Transcription should be exact. Include all entries.

Records to use
^^^^^^^^

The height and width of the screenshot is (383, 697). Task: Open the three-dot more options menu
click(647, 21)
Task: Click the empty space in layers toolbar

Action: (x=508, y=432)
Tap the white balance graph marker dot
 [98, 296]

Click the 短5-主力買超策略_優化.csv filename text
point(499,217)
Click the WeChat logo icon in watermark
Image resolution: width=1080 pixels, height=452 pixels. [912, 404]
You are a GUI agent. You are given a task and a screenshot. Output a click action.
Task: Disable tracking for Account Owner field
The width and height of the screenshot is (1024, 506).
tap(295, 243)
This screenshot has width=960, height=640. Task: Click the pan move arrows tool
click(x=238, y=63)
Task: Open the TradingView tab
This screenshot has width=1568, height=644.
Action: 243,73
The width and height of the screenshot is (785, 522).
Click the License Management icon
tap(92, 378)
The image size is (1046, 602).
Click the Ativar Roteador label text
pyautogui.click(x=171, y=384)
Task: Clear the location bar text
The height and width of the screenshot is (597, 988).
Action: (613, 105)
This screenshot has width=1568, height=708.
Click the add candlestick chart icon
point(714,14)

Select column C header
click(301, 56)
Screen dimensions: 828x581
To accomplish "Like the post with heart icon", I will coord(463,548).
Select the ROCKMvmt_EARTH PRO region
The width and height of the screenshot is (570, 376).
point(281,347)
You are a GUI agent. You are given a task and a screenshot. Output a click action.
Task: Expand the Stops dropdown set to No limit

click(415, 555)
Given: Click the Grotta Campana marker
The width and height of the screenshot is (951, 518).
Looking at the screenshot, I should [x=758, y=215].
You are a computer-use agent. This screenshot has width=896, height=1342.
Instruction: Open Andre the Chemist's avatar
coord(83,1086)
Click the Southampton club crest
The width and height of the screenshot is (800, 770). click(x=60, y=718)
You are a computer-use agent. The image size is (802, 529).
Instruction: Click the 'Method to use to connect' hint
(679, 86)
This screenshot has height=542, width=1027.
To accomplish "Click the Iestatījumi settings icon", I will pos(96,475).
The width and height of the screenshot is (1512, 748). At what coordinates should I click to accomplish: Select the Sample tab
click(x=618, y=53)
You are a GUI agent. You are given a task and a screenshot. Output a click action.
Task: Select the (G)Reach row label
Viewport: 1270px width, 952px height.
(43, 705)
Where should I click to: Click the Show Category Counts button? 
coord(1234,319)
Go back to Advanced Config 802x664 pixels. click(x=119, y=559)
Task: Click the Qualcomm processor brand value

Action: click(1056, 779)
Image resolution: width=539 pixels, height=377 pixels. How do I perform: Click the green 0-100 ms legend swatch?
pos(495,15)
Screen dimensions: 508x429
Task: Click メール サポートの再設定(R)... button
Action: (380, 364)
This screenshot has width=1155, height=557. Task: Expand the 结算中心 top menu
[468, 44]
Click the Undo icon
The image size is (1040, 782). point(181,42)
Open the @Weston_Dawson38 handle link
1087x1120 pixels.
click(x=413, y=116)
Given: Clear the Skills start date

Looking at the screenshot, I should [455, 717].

^^^^^^^^

Answer for this exercise
The height and width of the screenshot is (383, 697). Task: Open the three-dot more options menu
click(647, 21)
Task: Click the empty space in layers toolbar

Action: (x=508, y=432)
Tap the white balance graph marker dot
 [98, 296]

Click the 短5-主力買超策略_優化.csv filename text
point(499,217)
Click the WeChat logo icon in watermark
Image resolution: width=1080 pixels, height=452 pixels. [912, 404]
You are a GUI agent. You are given a task and a screenshot. Output a click action.
Task: Disable tracking for Account Owner field
The width and height of the screenshot is (1024, 506).
tap(295, 243)
This screenshot has width=960, height=640. Task: Click the pan move arrows tool
click(x=238, y=63)
Task: Open the TradingView tab
This screenshot has width=1568, height=644.
Action: 243,73
The width and height of the screenshot is (785, 522).
Click the License Management icon
tap(92, 378)
The image size is (1046, 602).
Click the Ativar Roteador label text
pyautogui.click(x=171, y=384)
Task: Clear the location bar text
The height and width of the screenshot is (597, 988).
Action: (613, 105)
This screenshot has width=1568, height=708.
Click the add candlestick chart icon
point(714,14)

Select column C header
click(301, 56)
Screen dimensions: 828x581
To accomplish "Like the post with heart icon", I will coord(463,548).
Select the ROCKMvmt_EARTH PRO region
The width and height of the screenshot is (570, 376).
point(281,347)
You are a GUI agent. You are given a task and a screenshot. Output a click action.
Task: Expand the Stops dropdown set to No limit

click(415, 555)
Given: Click the Grotta Campana marker
The width and height of the screenshot is (951, 518).
Looking at the screenshot, I should [x=758, y=215].
You are a computer-use agent. This screenshot has width=896, height=1342.
Instruction: Open Andre the Chemist's avatar
coord(83,1086)
Click the Southampton club crest
The width and height of the screenshot is (800, 770). click(x=60, y=718)
You are a computer-use agent. The image size is (802, 529).
Instruction: Click the 'Method to use to connect' hint
(679, 86)
This screenshot has height=542, width=1027.
To accomplish "Click the Iestatījumi settings icon", I will pos(96,475).
The width and height of the screenshot is (1512, 748). At what coordinates should I click to accomplish: Select the Sample tab
click(x=618, y=53)
You are a GUI agent. You are given a task and a screenshot. Output a click action.
Task: Select the (G)Reach row label
Viewport: 1270px width, 952px height.
(43, 705)
Where should I click to: Click the Show Category Counts button? 
coord(1234,319)
Go back to Advanced Config 802x664 pixels. click(x=119, y=559)
Task: Click the Qualcomm processor brand value

Action: click(1056, 779)
Image resolution: width=539 pixels, height=377 pixels. How do I perform: Click the green 0-100 ms legend swatch?
pos(495,15)
Screen dimensions: 508x429
Task: Click メール サポートの再設定(R)... button
Action: (380, 364)
This screenshot has width=1155, height=557. Task: Expand the 结算中心 top menu
[468, 44]
Click the Undo icon
The image size is (1040, 782). point(181,42)
Open the @Weston_Dawson38 handle link
1087x1120 pixels.
click(x=413, y=116)
Given: Clear the Skills start date

Looking at the screenshot, I should [455, 717].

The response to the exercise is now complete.